# SUPPLIED MATERIAL

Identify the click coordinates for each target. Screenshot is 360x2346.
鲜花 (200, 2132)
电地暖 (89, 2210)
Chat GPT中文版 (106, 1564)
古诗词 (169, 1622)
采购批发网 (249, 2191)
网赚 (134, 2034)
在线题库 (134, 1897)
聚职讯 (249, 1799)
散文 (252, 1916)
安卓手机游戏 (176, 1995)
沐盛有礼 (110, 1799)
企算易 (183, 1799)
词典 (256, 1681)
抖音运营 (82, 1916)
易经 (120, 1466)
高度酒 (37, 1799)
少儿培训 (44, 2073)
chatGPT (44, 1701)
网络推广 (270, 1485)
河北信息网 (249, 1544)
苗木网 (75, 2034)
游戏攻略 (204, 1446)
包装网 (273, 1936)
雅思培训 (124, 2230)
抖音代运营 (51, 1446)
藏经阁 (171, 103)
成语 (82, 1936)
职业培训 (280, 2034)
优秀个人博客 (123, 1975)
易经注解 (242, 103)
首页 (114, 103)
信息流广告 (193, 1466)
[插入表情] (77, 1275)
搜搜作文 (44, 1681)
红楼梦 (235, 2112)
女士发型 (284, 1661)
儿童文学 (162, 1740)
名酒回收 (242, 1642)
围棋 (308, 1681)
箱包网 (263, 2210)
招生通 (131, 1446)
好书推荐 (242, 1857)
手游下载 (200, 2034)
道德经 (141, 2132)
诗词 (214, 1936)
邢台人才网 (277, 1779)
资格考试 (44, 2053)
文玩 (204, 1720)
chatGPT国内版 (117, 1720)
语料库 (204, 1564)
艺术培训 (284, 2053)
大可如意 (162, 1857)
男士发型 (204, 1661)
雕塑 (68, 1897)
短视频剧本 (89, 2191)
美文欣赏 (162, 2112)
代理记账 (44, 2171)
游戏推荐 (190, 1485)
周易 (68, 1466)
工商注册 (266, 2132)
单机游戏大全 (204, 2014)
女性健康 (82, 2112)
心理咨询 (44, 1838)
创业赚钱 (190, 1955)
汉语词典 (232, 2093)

# YOUR ASSIGNMENT
Everything in the data above should be output exactly as it stands.

# TASK OUTPUT
Identify the click coordinates for each target. Screenshot is 360x2346.
鲜花 (200, 2132)
电地暖 (89, 2210)
Chat GPT中文版 (106, 1564)
古诗词 (169, 1622)
采购批发网 (249, 2191)
网赚 (134, 2034)
在线题库 (134, 1897)
聚职讯 (249, 1799)
散文 (252, 1916)
安卓手机游戏 (176, 1995)
沐盛有礼 (110, 1799)
企算易 (183, 1799)
词典 (256, 1681)
抖音运营 (82, 1916)
易经 (120, 1466)
高度酒 (37, 1799)
少儿培训 (44, 2073)
chatGPT (44, 1701)
网络推广 (270, 1485)
河北信息网 (249, 1544)
苗木网 (75, 2034)
游戏攻略 (204, 1446)
包装网 (273, 1936)
雅思培训 (124, 2230)
抖音代运营 (51, 1446)
藏经阁 (171, 103)
成语 (82, 1936)
职业培训 (280, 2034)
优秀个人博客 (123, 1975)
易经注解 (242, 103)
首页 (114, 103)
信息流广告 (193, 1466)
[插入表情] (77, 1275)
搜搜作文 (44, 1681)
红楼梦 (235, 2112)
女士发型 (284, 1661)
儿童文学 (162, 1740)
名酒回收 (242, 1642)
围棋 (308, 1681)
箱包网 (263, 2210)
招生通 (131, 1446)
好书推荐 (242, 1857)
手游下载 (200, 2034)
道德经 (141, 2132)
诗词 (214, 1936)
邢台人才网 (277, 1779)
资格考试 (44, 2053)
文玩 (204, 1720)
chatGPT国内版 (117, 1720)
语料库 (204, 1564)
艺术培训 (284, 2053)
大可如意 (162, 1857)
男士发型 (204, 1661)
雕塑 (68, 1897)
短视频剧本 (89, 2191)
美文欣赏 (162, 2112)
代理记账 (44, 2171)
游戏推荐 (190, 1485)
周易 (68, 1466)
工商注册 (266, 2132)
单机游戏大全 (204, 2014)
女性健康 (82, 2112)
心理咨询 (44, 1838)
创业赚钱 (190, 1955)
汉语词典 (232, 2093)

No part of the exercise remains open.